If log sharing is enabled, only someone with Manager service access to the current instance can view logs. The person can view logs from all of the instances that are being shared. Logs from across all of the participating instances are displayed, regardless of the current user's service level access to the other instances. Similarly, when someone with Manager service access to an instance sends a GET request to the v1 /logs API endpoint, logs from all instances that participate in log sharing are returned, regardless of the user's service level access to each instance.

Making training data improvements

Use insights from real user conversations to correct the model associated with your dialog skill.

If you use data from another data source, any improvements you make to the model are applied to the current dialog skill only. The Data source field shows the source of the messages that you are using to improve this dialog skill, and the header of the page shows the dialog skill that you are applying changes to.

Correcting an intent

  1. To correct an intent, click Edit icon.

  2. From the list provided, select the correct intent for this input.

    • Begin typing in the entry field and the list of intents is filtered.
    • You can also choose Mark as irrelevant from this menu. (For more information, see Teaching your assistant about topics to ignore.) Or, you can choose Do not train on intent, which does not save this message as an example for training.
  3. Select Save.

    The Watson Assistant service supports adding user input as an example to an intent as-is. If you are using @entity references as examples in your intent training data, and a user message that you want to save contains an entity value or synonym from your training data, then you must edit the message later. After you save it, edit the message from the Intents page to replace the entity that it references. For more information, see Directly referencing an @Entity as an intent example.

Adding an entity value or synonym

  1. To add an entity value or synonym, click the Edit icon for the chosen entity.

  2. Select Add entity.

  3. Select a word or phrase in the underlined user input.

  4. Choose an entity to which the highlighted phrase is added as a value.

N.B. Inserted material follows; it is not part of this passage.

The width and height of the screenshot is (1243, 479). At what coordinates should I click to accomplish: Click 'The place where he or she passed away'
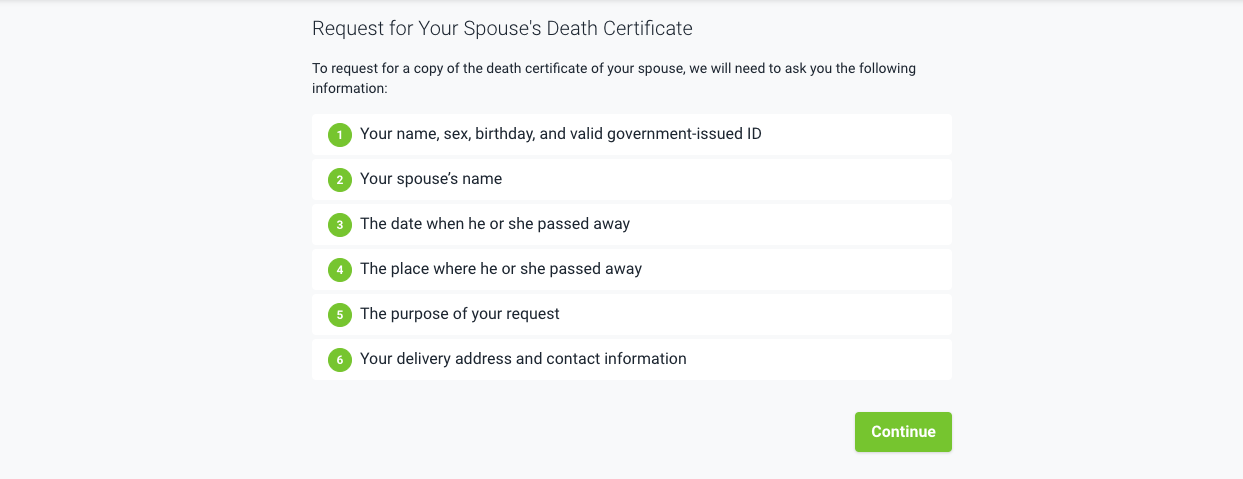[x=501, y=269]
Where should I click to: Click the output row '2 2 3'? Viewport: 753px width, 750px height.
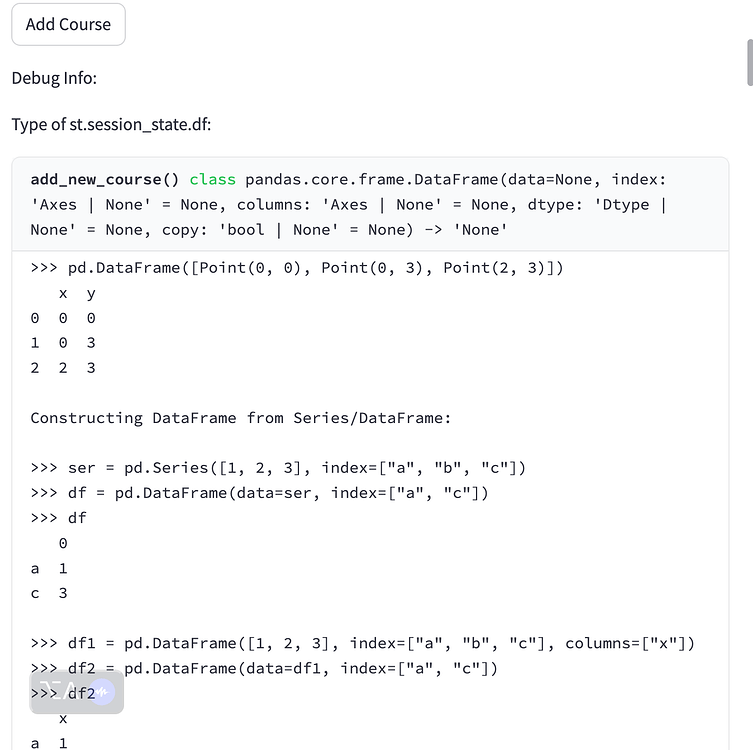pos(63,368)
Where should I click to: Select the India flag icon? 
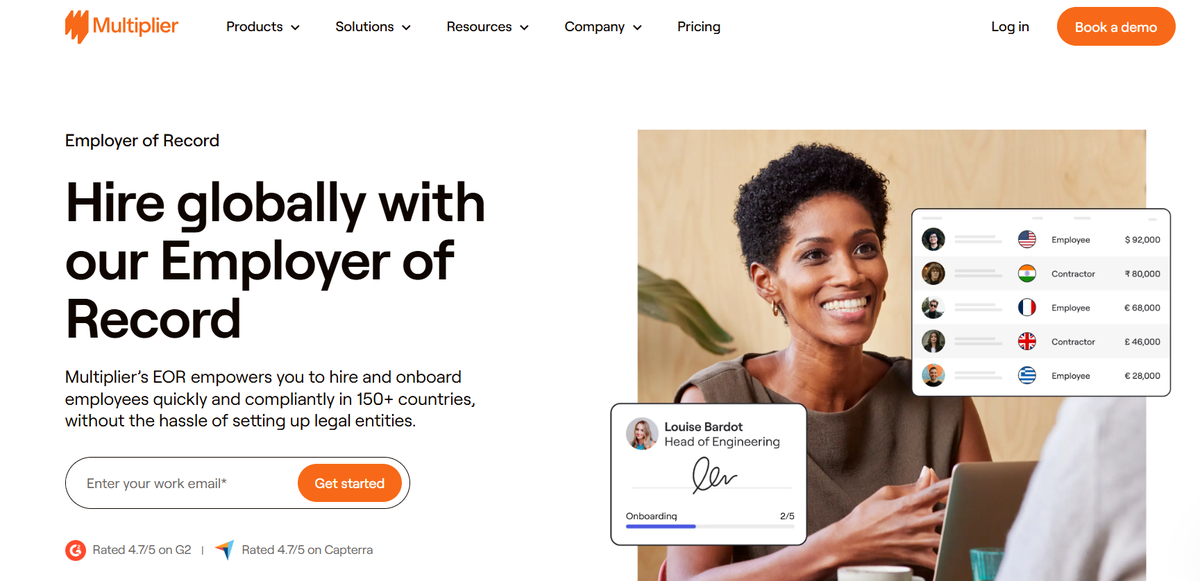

    • Begin typing in the entry field and the list of entities and values is filtered.
    • To add the highlighted phrase as a synonym for an existing value, choose the @entity:value from the list.
  5. Select Save.

Teaching your assistant about topics to ignore

It is important to help your assistant stay focused on the types of customer questions and business transactions that you designed it to handle. You can use information that is collected from real customer conversations to highlight subjects that you do not want your assistant to even attempt to address.